Otras historias eran urdidas a conciencia, con erudición y espíritu difamatorio, en Pella, Atenas y
demás avisperos de sus adversarios. Estas últimas perfilaron la decadente caricatura que aún hoy
asoma en ciertos textos: el tirano engreído, pendenciero y borrachín.

Ambas mitologías, la admirativa y la despectiva, constituyen otro aspecto del legado alejandrino,
el literario. Un tema recurrente de este, la apoteosis del héroe (históricamente la presunta
deificación en el santuario desértico de Siwa en 331 a. C.), también incidió en la posteridad.
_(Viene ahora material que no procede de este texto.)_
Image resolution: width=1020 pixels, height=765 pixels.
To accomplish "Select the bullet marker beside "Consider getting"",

En el
terreno político, confirió a Alejandro una autoridad total sobre pueblos favorables a la divinidad
del soberano, como el egipcio o, en menor grado, el persa.
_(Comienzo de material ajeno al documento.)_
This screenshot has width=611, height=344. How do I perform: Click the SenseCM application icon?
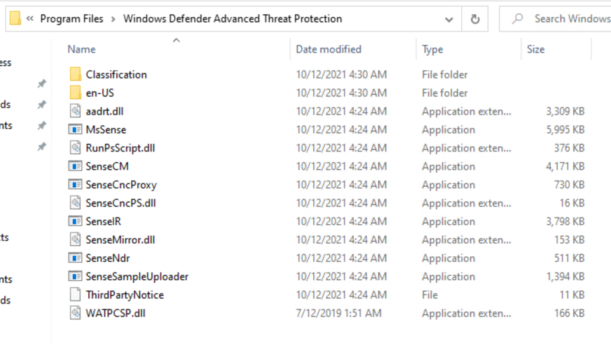(x=75, y=166)
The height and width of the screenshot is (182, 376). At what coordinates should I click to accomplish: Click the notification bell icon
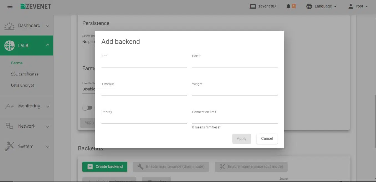tap(288, 6)
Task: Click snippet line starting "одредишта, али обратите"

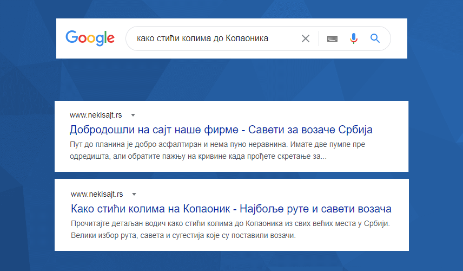Action: 198,157
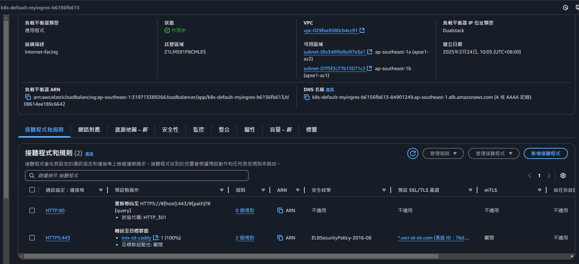Click the listener filter search field

point(138,176)
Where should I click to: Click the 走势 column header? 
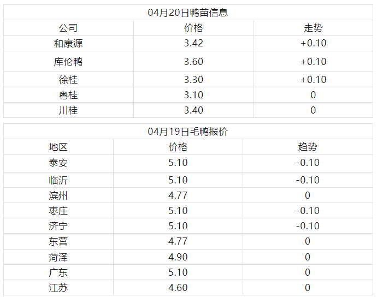point(313,28)
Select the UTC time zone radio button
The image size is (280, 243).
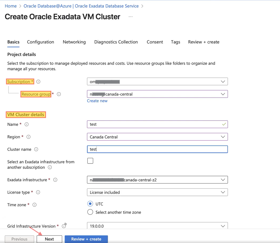pyautogui.click(x=90, y=204)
El culto a los césares romanos, la influencia de Carlomagno sobre la Iglesia o las monarquías
absolutistas ya en la Edad Moderna tuvieron un referente de prestigio en esta faceta del gran
macedonio.

Un nombre de piedra

Otro modo en que perduró la impronta de Alejandro fue a través de la fundación de ciudades. La
carne se corrompe, la piedra, menos. A sabiendas de ello, el hijo de Filipo, ansioso de fama
imperecedera, sembró decenas de centros urbanos desde el Nilo hasta al Indo. Plutarco calculó
unos setenta.

Casi todos los asentamientos que estableció llevaban el nombre de Alejandría, forma eficaz de
inmortalizarse

Fueran tantos o no, el rey del mundo fue uno de los mandatarios de la Antigüedad más dinámicos
en este sentido. Casi todos los asentamientos que estableció –además de mejorar otros
existentes– recibieron el nombre de Alejandría. Era una manera sencilla y eficaz de inmortalizarse.
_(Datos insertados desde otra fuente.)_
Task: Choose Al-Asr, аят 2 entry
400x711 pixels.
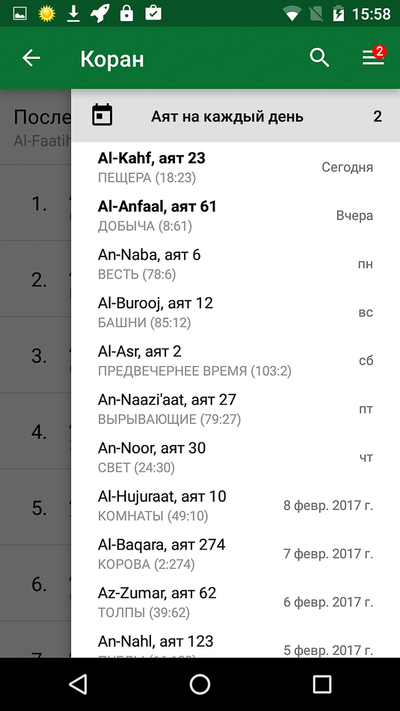Action: 235,360
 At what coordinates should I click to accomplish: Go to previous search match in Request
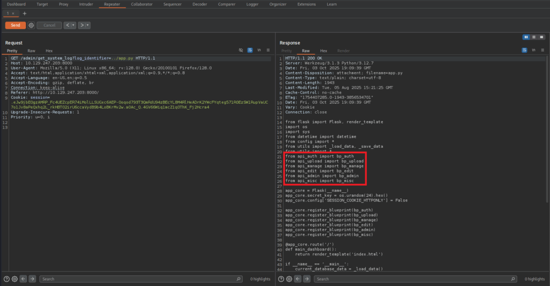coord(24,279)
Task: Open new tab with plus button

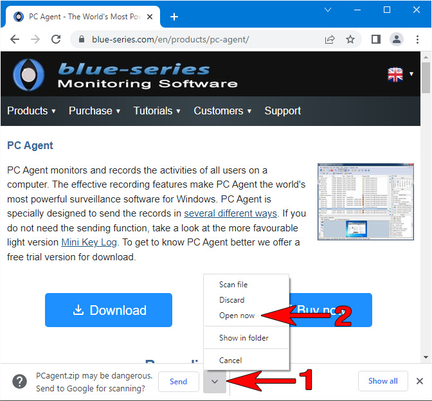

La Alejandría más importante fue la de Egipto, célebre por su biblioteca y su faro, pero también
recuerdan al monarca la Iskenderun de Turquía o la Kandahar de Afganistán, entre otras. Son las
arcaicas Alejandrías de Issos y de Aracosia. Sus apelativos actuales derivan de Iskandar, Alejandro
en persa y en árabe.

Helenismo, síntesis universal

Estas ciudades nuevas y las de fundación anterior, unidas en un mismo dominio, fueron los
principales focos de irradiación del fenómeno conocido como helenismo. El señorío de Alejandro
abarcaba las civilizaciones griega, persa, mesopotámica, fenicia, hebrea y egipcia, entre otras.